Gaziantep, envoyé spécial
La veille, en buvant un café dans la vieille ville de Gaziantep, quelqu’un m’avait présenté Jamal, Syrien réfugié en Turquie. Jamal parle couramment français, possède un petit atelier de couture où il m’affirme ne pas faire travailler d’enfants. C’est plutôt rare ici. Chassés par la guerre, les Syriens ont afflué dans la région depuis quatre ans. Cela fait flamber les loyers et baisser le coût de la main-d’œuvre. Le travail du père ne suffit plus à faire vivre la famille comme en Syrie, alors la mère travaille à la maison à casser des pistaches, coudre des perles sur des vêtements, et les enfants travaillent dans les ateliers de couture, les carrosseries automobiles, les chantiers de construction, les magasins, les champs… La plupart du temps, dans les ateliers, les patrons sont syriens.

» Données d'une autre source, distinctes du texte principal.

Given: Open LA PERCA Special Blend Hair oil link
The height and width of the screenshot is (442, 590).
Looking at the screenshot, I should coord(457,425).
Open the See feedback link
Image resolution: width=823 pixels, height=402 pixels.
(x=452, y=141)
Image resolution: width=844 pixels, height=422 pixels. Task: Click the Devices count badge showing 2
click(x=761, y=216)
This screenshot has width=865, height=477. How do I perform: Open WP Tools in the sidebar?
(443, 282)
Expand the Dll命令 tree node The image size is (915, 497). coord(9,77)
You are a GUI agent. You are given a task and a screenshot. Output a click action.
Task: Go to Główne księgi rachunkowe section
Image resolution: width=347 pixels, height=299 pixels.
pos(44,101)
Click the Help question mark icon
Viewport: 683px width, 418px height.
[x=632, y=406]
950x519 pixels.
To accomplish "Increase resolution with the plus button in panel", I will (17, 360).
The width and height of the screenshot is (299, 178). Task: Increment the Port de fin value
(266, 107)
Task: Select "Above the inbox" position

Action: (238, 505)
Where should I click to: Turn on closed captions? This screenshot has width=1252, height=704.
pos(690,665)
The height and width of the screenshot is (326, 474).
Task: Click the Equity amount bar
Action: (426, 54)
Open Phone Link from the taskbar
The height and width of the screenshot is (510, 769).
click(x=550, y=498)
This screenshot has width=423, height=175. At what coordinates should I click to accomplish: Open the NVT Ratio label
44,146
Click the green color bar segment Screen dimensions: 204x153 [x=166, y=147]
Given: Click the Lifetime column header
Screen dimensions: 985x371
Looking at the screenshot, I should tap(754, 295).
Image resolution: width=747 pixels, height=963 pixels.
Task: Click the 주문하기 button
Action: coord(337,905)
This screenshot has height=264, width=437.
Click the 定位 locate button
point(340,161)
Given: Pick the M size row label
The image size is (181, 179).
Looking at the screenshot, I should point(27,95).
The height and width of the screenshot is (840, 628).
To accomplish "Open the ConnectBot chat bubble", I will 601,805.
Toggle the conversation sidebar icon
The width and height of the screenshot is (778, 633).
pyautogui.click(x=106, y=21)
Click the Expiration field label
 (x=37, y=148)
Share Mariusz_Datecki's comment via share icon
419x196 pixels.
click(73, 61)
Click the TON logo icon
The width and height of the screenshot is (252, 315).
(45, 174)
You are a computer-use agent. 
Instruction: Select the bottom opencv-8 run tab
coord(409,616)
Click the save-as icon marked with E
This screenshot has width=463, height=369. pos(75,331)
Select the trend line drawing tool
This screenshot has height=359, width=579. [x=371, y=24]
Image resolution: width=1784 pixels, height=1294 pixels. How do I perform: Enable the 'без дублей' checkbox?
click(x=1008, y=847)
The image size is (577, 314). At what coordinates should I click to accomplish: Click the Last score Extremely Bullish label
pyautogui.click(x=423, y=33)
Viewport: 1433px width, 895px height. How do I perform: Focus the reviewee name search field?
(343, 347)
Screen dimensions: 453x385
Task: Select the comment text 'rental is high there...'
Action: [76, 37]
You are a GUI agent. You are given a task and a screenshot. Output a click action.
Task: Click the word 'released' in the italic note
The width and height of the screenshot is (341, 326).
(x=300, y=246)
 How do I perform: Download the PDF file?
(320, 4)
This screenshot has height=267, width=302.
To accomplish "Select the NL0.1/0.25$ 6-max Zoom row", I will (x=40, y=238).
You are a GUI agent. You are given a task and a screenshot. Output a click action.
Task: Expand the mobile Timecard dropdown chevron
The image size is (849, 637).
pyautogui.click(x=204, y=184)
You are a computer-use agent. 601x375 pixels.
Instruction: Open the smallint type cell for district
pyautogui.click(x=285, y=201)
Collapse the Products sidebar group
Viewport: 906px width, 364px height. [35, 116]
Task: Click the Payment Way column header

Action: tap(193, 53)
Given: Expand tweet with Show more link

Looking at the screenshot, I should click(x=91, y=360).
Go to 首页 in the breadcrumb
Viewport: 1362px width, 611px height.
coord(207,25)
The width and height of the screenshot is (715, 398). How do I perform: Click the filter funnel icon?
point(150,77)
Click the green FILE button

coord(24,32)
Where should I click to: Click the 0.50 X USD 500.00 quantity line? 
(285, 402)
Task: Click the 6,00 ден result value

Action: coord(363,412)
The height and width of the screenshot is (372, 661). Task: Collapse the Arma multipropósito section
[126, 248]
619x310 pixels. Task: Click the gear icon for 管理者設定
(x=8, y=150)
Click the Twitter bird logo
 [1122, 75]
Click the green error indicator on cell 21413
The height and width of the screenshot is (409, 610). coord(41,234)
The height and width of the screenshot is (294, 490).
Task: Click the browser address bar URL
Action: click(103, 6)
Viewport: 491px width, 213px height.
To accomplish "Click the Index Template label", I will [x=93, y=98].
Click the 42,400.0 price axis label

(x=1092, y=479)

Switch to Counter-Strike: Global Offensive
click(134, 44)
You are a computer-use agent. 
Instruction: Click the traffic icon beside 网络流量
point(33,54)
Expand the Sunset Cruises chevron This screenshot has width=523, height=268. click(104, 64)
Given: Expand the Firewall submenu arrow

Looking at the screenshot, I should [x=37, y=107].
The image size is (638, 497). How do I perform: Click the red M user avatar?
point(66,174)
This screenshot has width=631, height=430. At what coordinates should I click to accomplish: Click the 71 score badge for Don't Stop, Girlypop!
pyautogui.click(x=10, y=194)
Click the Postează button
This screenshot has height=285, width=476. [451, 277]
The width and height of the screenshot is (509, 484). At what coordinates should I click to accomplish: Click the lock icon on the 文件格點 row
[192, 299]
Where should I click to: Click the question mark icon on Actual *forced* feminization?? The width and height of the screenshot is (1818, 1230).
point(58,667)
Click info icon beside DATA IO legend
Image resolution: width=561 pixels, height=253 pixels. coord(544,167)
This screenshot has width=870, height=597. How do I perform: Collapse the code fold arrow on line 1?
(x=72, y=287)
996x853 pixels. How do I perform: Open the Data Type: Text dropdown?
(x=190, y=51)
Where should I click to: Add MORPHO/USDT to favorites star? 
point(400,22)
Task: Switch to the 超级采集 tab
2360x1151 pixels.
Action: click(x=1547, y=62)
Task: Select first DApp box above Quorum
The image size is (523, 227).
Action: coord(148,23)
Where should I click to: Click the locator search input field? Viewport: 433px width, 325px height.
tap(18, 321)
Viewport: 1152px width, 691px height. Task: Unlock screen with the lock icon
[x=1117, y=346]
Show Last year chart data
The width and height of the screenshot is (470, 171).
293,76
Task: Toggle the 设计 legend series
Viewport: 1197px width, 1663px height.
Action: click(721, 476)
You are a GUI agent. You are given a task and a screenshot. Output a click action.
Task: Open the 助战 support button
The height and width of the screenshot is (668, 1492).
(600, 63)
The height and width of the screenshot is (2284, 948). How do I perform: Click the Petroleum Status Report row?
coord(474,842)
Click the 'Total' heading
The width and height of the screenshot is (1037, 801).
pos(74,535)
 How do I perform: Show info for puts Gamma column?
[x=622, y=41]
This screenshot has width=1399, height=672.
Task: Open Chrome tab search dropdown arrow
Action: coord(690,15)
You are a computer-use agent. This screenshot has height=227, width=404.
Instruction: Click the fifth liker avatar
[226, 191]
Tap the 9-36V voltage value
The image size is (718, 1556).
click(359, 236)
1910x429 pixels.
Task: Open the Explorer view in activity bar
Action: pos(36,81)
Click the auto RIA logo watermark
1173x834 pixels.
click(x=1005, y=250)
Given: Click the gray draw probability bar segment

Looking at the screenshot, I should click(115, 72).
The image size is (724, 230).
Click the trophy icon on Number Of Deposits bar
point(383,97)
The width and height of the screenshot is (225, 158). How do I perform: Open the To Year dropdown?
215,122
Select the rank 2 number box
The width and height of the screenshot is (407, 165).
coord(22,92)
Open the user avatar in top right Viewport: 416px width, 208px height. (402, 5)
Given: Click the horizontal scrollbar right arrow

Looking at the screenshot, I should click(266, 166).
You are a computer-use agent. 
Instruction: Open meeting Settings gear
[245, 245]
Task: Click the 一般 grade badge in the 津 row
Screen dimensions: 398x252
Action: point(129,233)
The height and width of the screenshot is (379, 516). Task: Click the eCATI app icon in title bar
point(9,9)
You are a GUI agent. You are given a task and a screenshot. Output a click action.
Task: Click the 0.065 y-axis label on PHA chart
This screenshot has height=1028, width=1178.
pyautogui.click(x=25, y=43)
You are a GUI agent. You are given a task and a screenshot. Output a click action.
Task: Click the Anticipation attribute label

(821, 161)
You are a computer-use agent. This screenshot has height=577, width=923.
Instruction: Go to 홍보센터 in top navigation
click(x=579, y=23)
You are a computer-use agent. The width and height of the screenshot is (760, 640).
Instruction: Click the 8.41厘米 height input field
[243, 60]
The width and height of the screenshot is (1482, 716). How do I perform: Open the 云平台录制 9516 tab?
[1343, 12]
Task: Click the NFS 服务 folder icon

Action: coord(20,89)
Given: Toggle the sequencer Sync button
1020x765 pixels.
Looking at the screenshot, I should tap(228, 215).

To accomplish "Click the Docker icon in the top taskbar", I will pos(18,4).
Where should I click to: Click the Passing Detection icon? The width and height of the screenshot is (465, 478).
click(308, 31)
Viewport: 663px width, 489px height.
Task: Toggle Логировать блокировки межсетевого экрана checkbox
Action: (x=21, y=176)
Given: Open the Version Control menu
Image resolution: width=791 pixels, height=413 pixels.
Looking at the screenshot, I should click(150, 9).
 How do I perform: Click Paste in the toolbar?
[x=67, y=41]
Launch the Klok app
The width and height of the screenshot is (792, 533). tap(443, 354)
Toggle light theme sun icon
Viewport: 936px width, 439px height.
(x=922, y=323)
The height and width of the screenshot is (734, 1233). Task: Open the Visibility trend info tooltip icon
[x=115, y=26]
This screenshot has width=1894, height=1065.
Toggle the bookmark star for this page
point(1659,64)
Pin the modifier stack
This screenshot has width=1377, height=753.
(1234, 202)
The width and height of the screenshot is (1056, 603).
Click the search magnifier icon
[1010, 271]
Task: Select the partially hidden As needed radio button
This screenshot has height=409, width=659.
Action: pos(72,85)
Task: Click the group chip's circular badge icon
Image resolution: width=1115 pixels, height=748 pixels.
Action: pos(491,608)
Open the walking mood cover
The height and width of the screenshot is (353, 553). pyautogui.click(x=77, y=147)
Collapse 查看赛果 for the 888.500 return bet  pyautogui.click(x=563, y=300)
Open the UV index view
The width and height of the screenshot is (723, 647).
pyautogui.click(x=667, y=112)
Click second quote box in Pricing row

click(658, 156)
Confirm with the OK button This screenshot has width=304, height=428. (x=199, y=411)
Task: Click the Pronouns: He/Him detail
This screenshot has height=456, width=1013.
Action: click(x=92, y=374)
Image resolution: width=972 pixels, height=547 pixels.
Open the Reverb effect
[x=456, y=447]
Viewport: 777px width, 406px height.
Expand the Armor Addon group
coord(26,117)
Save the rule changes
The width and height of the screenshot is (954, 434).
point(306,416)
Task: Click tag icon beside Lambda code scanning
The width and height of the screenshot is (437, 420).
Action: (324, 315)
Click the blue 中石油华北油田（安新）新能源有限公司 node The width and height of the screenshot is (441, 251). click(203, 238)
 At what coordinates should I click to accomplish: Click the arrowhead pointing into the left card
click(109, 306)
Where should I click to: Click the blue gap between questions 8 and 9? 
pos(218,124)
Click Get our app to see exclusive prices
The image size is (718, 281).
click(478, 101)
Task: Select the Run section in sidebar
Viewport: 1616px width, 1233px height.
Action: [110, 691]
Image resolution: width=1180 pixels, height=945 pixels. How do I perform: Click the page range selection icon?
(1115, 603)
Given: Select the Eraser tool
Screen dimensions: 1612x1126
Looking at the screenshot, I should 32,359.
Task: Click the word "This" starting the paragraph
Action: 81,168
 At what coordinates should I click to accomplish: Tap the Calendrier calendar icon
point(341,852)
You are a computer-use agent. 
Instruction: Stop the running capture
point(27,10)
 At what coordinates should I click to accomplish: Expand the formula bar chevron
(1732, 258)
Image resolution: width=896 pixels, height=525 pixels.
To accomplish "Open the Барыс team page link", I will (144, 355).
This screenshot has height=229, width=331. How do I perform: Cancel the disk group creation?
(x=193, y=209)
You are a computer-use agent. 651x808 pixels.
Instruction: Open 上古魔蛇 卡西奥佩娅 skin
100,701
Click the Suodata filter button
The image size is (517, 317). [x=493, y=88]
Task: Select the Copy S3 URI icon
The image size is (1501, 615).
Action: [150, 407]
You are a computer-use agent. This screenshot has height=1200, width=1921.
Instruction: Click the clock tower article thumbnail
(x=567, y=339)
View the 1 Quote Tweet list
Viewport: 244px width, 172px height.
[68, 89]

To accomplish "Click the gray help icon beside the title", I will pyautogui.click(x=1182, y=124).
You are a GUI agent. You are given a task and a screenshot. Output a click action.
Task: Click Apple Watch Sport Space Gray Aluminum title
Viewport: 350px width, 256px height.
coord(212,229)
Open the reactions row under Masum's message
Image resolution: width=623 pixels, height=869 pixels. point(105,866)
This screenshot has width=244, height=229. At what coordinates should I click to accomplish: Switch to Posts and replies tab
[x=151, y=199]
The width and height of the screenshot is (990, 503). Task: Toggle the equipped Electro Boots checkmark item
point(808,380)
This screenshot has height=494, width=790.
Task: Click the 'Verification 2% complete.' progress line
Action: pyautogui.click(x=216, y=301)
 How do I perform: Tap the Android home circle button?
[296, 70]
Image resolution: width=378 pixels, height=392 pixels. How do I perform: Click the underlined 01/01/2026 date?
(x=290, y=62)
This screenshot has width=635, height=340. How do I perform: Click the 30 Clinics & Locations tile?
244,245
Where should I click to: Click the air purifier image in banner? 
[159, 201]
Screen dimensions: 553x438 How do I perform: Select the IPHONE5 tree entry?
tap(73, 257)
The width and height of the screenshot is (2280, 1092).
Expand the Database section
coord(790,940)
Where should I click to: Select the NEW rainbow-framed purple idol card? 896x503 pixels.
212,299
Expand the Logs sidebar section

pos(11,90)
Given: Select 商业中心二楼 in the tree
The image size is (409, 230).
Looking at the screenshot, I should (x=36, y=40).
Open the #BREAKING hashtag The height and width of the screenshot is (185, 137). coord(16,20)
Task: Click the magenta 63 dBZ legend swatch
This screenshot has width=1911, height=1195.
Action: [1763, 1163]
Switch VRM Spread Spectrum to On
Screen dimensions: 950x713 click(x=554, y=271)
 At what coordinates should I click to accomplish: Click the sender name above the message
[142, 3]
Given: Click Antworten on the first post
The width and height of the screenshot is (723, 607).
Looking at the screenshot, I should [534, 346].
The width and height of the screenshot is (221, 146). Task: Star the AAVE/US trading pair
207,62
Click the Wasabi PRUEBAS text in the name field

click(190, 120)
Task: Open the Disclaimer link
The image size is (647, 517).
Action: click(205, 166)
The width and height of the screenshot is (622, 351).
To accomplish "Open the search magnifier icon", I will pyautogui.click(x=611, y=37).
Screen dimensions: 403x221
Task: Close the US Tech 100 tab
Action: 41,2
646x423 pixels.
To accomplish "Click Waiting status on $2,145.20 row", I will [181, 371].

Dans les garages automobiles, sur les chantiers, dans l’agriculture, ils sont le plus souvent turcs. Il arrive que des familles, parce qu’elles n’ont pas de garçon à envoyer au travail, vendent une de leurs filles, parfois âgée de moins de 15 ans, comme deuxième ou troisième épouse d’un riche conservateur turc.
Jamal nous a proposé de nous présenter l’un de ses amis, Khider, un Syrien qui fait travailler des enfants dans son atelier d’Ünaldi, l’un des quartiers les plus pauvres de Gaziantep où vivent désormais une majorité de Syriens. Une porte en fer rouge sur le trottoir, on entre.